Marshall Wace launched its Global Financials Aggressive Fund in late June, and at this point, it looks on track to accomplish target annual returns of 30-50% -- it was up 10% gross as of late last week.

The fund complements the Marshall Wace Global Financials Fund, a market-neutral, geographically diversified fund, which has an 11-month track record and a gross return of 21% on 6-7% volatility. The funds manage $220 million between them.

The new fund is a 'best ideas' fund that looks exclusively at banks and financial institutions. It is more concentrated than its market-neutral brother, with 20-25 positions as against the market-neutral fund, which has 50-60 positions and lower volatility.

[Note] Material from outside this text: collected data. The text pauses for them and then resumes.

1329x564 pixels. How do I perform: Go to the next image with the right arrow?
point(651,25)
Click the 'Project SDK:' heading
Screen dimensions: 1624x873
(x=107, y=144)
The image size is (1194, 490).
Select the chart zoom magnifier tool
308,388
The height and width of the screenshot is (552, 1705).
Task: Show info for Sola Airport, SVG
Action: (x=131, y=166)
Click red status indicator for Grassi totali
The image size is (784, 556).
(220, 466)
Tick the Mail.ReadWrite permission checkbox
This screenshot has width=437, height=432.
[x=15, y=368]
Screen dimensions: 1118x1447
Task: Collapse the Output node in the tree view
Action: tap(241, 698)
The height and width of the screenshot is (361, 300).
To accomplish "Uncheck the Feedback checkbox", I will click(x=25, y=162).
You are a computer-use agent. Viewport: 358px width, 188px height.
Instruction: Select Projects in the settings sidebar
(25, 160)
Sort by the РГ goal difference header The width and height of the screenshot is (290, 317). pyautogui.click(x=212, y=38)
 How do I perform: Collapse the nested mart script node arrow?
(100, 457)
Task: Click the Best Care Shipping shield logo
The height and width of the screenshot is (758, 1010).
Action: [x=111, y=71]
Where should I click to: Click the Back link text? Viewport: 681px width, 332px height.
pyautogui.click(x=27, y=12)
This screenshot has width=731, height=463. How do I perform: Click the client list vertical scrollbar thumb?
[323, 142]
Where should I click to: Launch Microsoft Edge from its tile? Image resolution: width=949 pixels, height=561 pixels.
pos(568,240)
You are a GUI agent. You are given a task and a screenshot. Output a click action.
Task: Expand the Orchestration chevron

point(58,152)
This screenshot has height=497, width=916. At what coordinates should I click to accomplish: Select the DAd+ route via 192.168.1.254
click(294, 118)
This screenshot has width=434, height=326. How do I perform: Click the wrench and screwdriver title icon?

"The first fund appeals to pension funds and insurance companies," says Hong Kong-based portfolio manager Amit Rajpal. "The Global Financials Aggressive fund, though, has more high-net-worth individuals and funds of hedge funds, which crave returns and don't mind so much about daily volatility, although they are on the phone frequently for news and updates."

The new fund targets investors who have a higher risk tolerance. The Aggressive Fund has no geographic boundaries and could be 100% invested in one place, as opposed to the market-neutral fund, which is split equally between Asia, Europe and the Americas.

Net exposure is highly variable for the new fund, but it ranges usually between -20% and + 50%. The gross exposure is 200-250%.

The Global Financials Aggressive Fund seeks to capture profit from alpha, beta and leverage, whereas the Global Financials fund just searches for alpha, due to its market neutrality.

The prime broker is Morgan Stanley and the fund administrator is Citi.